• [To be done]:
Copy out the whole listing below word for word, omitting the pictures.

• [Supplied entries]:

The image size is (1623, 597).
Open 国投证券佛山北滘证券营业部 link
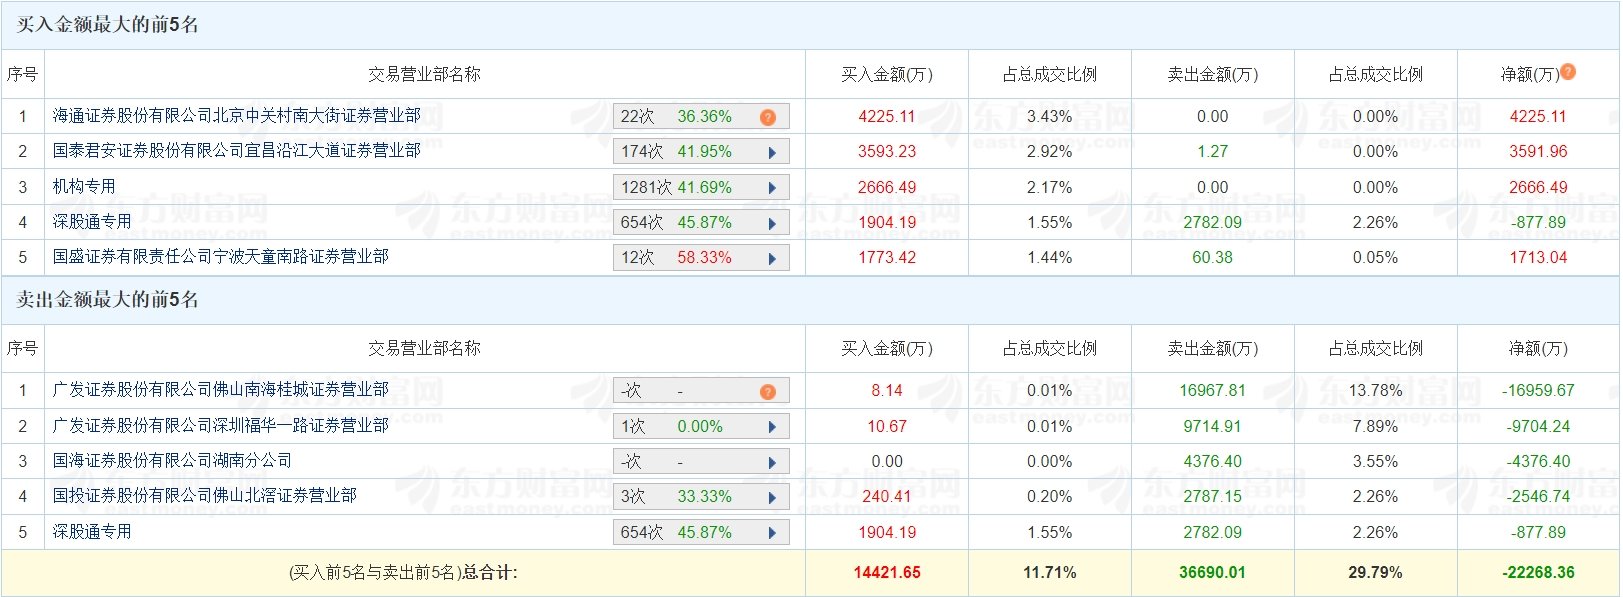[204, 496]
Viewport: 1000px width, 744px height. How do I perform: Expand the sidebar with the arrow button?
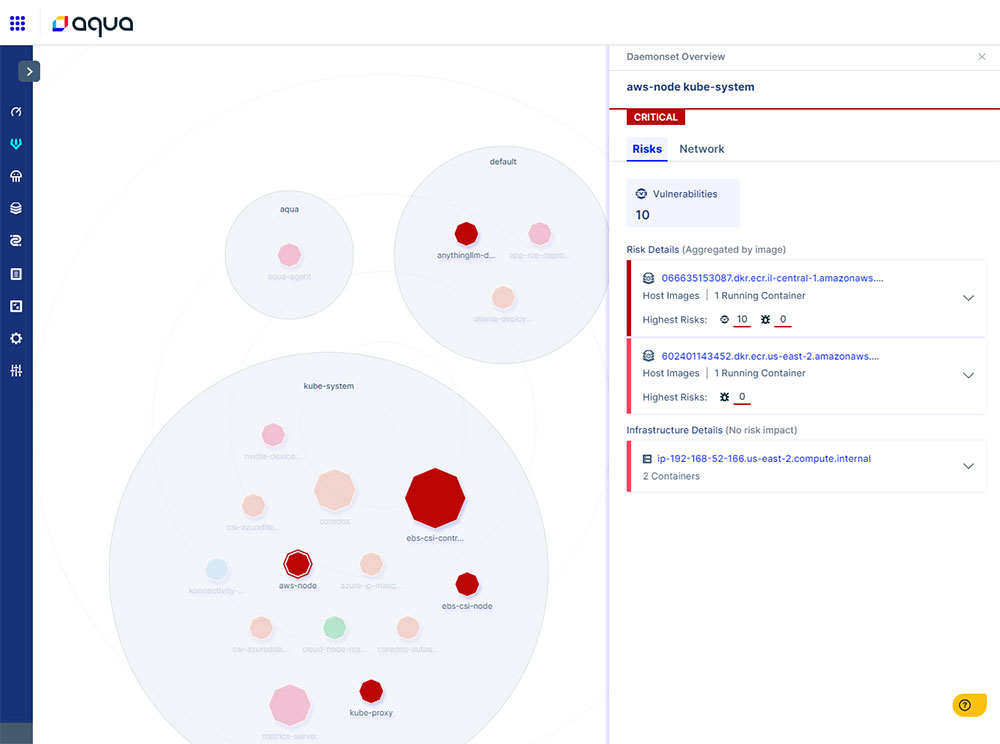point(29,71)
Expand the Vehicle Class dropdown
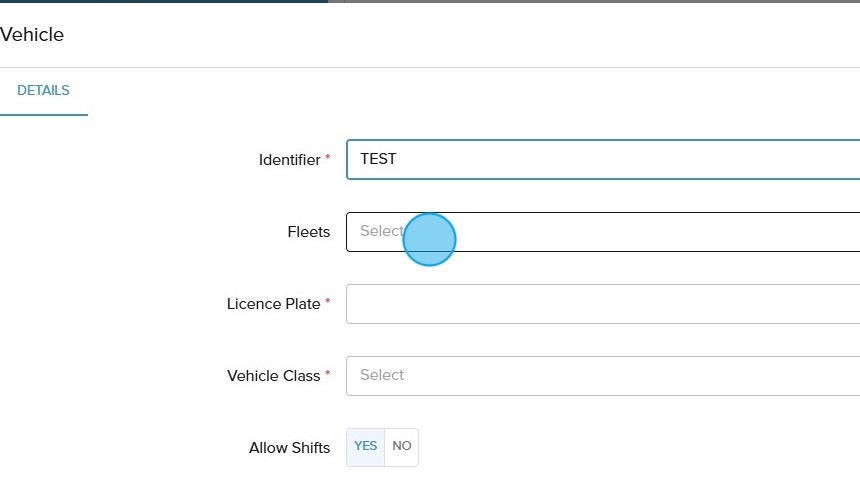This screenshot has width=860, height=481. pos(602,376)
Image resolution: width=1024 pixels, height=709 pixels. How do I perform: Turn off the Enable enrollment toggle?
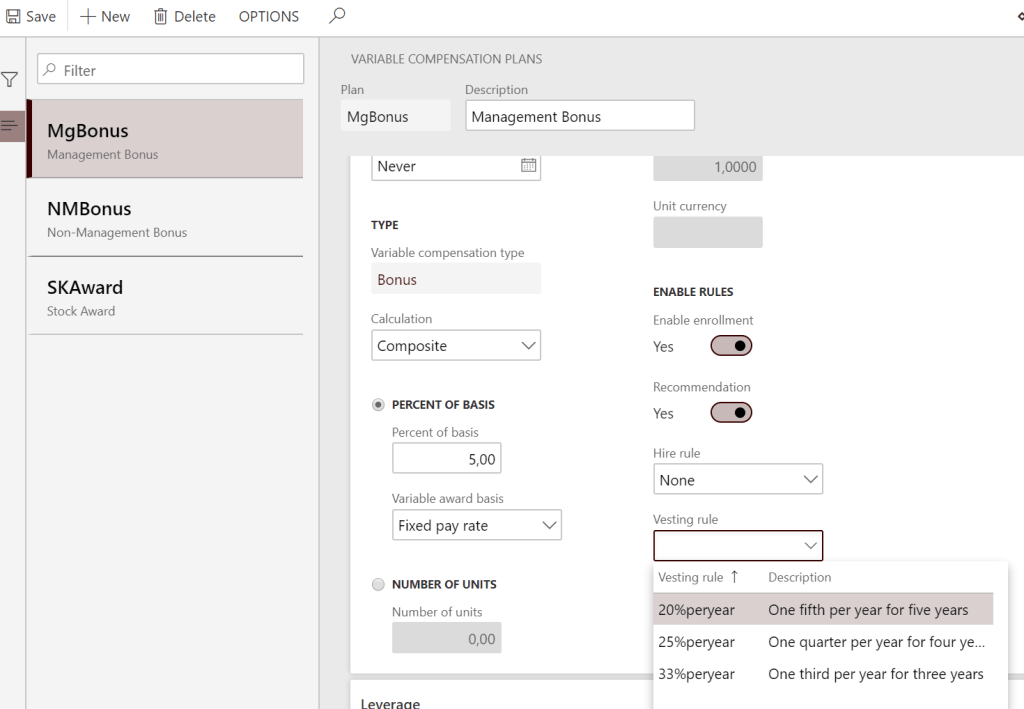pyautogui.click(x=731, y=346)
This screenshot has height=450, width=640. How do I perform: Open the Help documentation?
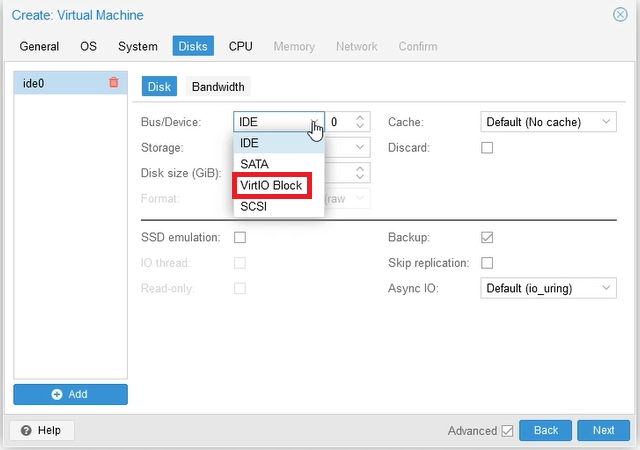(41, 430)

• [Written answer]:
The image size is (1623, 597).
Open 国投证券佛山北滘证券营业部 link
[204, 496]
Viewport: 1000px width, 744px height. How do I perform: Expand the sidebar with the arrow button?
point(29,71)
Expand the Vehicle Class dropdown
This screenshot has width=860, height=481. pos(602,376)
Image resolution: width=1024 pixels, height=709 pixels. How do I perform: Turn off the Enable enrollment toggle?
pyautogui.click(x=731, y=346)
This screenshot has height=450, width=640. How do I perform: Open the Help documentation?
(41, 430)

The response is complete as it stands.